──────── Exercise material ────────

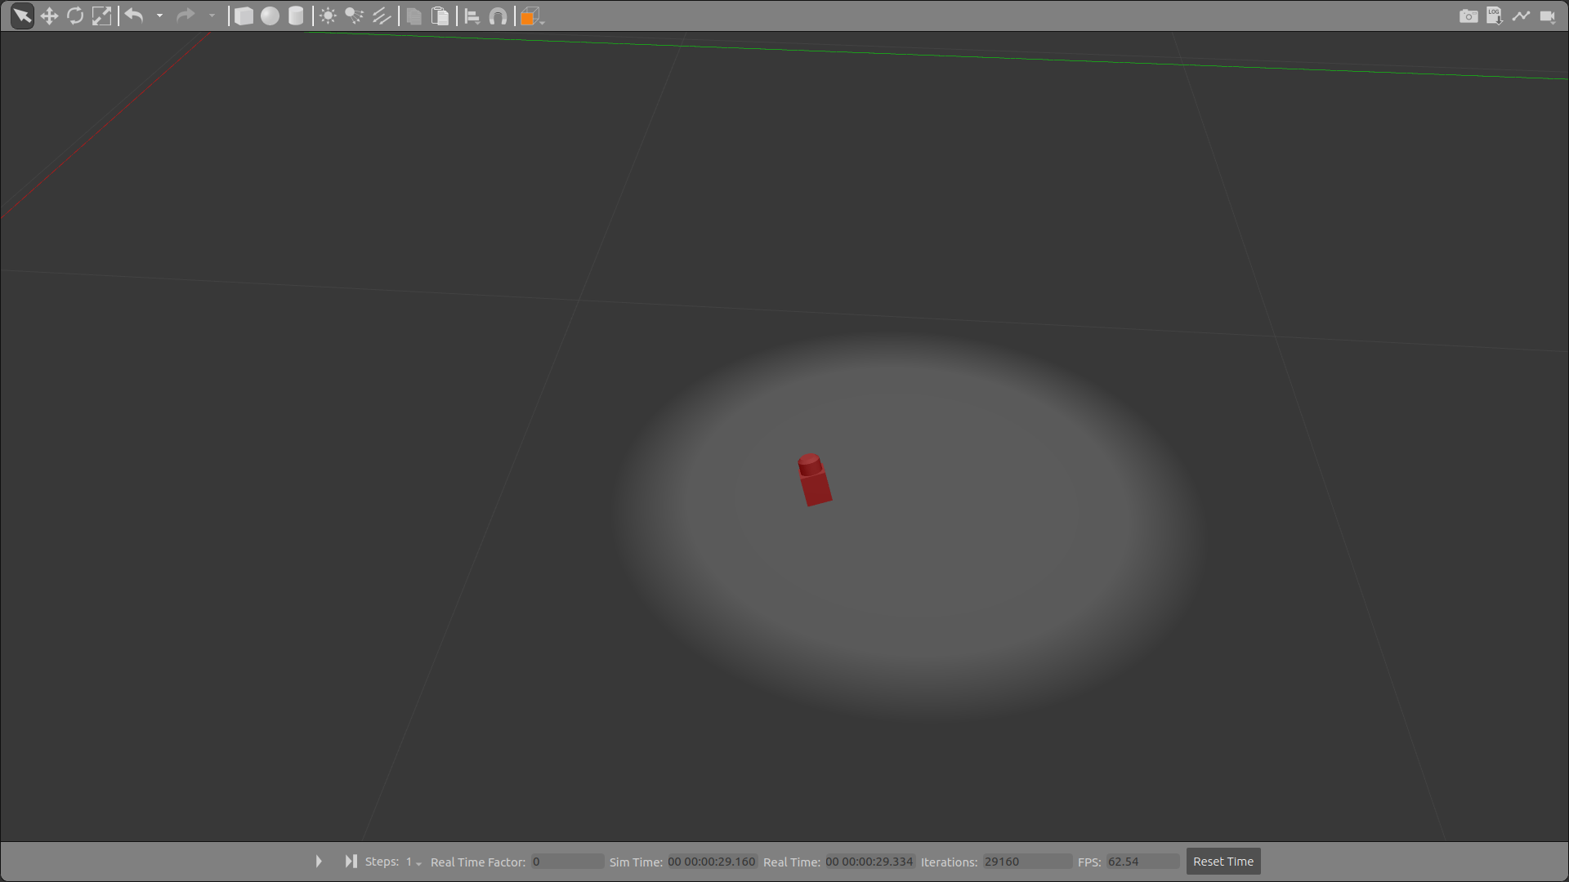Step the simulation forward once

────────
──────── Exercise material ────────

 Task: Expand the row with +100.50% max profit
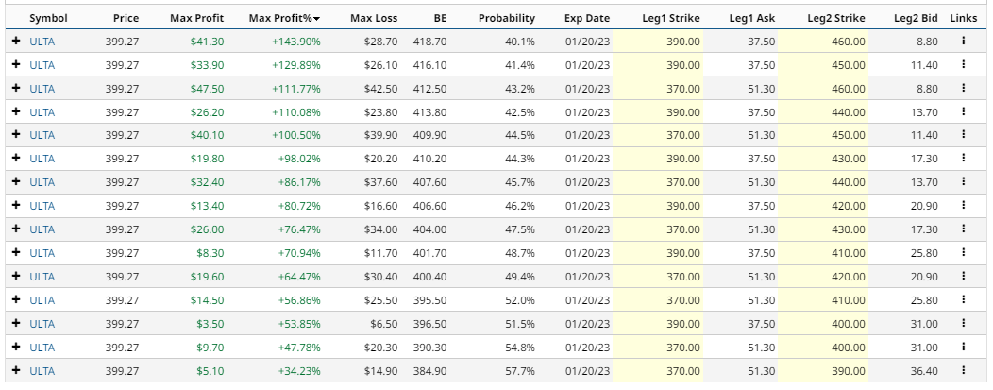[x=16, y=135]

────────
──────── Exercise material ────────

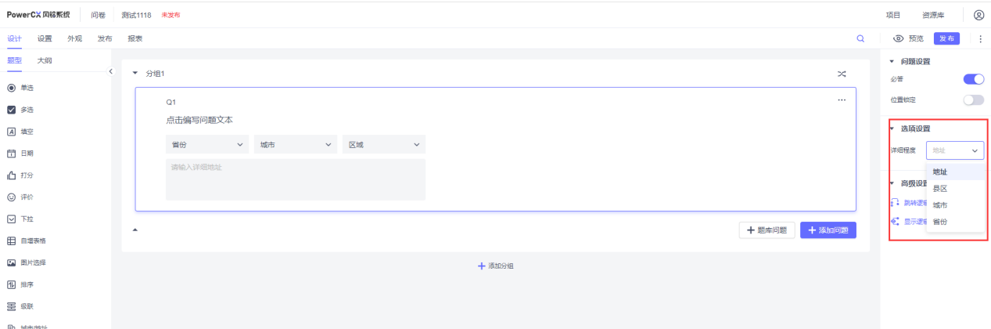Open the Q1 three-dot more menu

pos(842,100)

────────

Count the rows above that contain the string "Task", treating case as significant, and reply with the number alone.

1